Transfer Learning for Large-Scale Genomic AI in Cancer Genomics
AI in Healthcare Conference – Legal, Ethical & Implementation ChallengesJune 2025 – Zurich, Switzerland
Jiahui Yu¶
Summary Recent advances in large-scale AI models adapted for genomic analysis – including DNA-BERT, Evo, and Nucleotide Transformer – have demonstrated promising capabilities in end-to-end prediction of functional genomic elements without relying on handcrafted features. However, as these models transition from analyzing population-scale germline data to the more complex landscape of tumor genomes, two critical concerns emerge: whether their learned representations can maintain accuracy across diverse sequencing technologies, and whether clinicians can develop sufficient trust in the latent patterns driving the model predictions.
Our ongoing research addresses these challenges through a transfer learning approach, adapting existing genomic language models using whole genome sequencing (WGS) data from the ICGC Pan-Cancer cohort. Instead of using pre-processed variant calls, we train models directly on raw sequencing data containing both somatic and germline variations, forcing the architecture to develop its own representations of complex genomic alterations, including single nucleotide variations (SNVs), structural rearrangements (SVs), large-scale insertions/deletions (indels), and copy-number variations (CNVs).

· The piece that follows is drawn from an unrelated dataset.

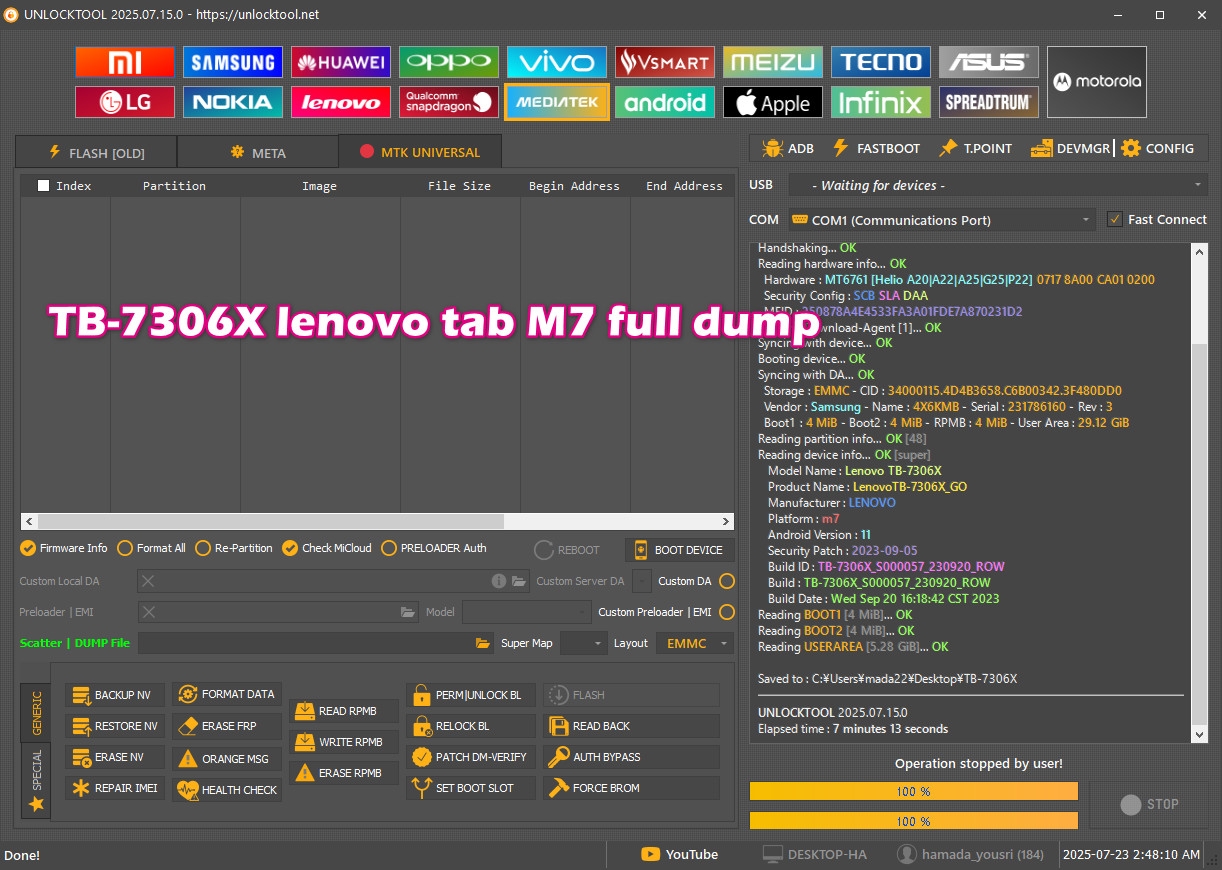Switch to the META tab
Image resolution: width=1222 pixels, height=870 pixels.
click(258, 153)
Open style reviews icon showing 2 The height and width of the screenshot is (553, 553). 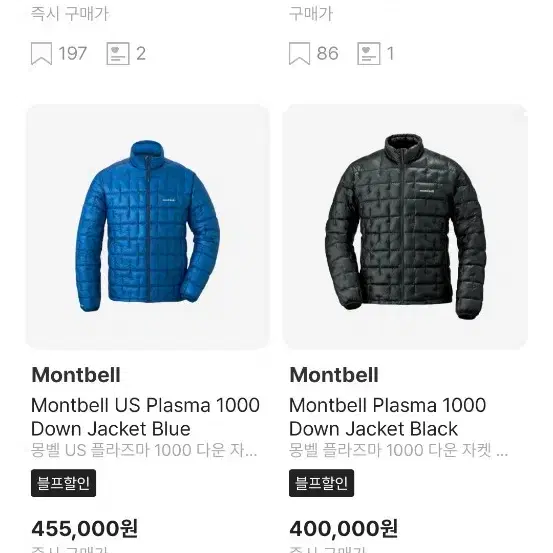[x=118, y=54]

To validate our approach, we focus on two key aspects: first, evaluating model generalization by testing fine-tuned versions across multiple independent WGS cancer cohorts with varying technical characteristics; and second, implementing explainability techniques that combine attention mechanisms with feature occlusion tests to identify which genomic segments most influence tumor classification predictions. These model-derived insights are then compared against established driver-gene databases and clinical annotations to assess biological plausibility and clinical relevance.
Clinical translation of genomic AI requires both robust multi-dataset validation and biologically interpretable predictions to realize its potential for analyzing complex sequencing data. By addressing these challenges, we aim to bridge the gap between computational innovation and clinically practical insights, paving the way for more trustworthy and generalizable AI applications in precision oncology.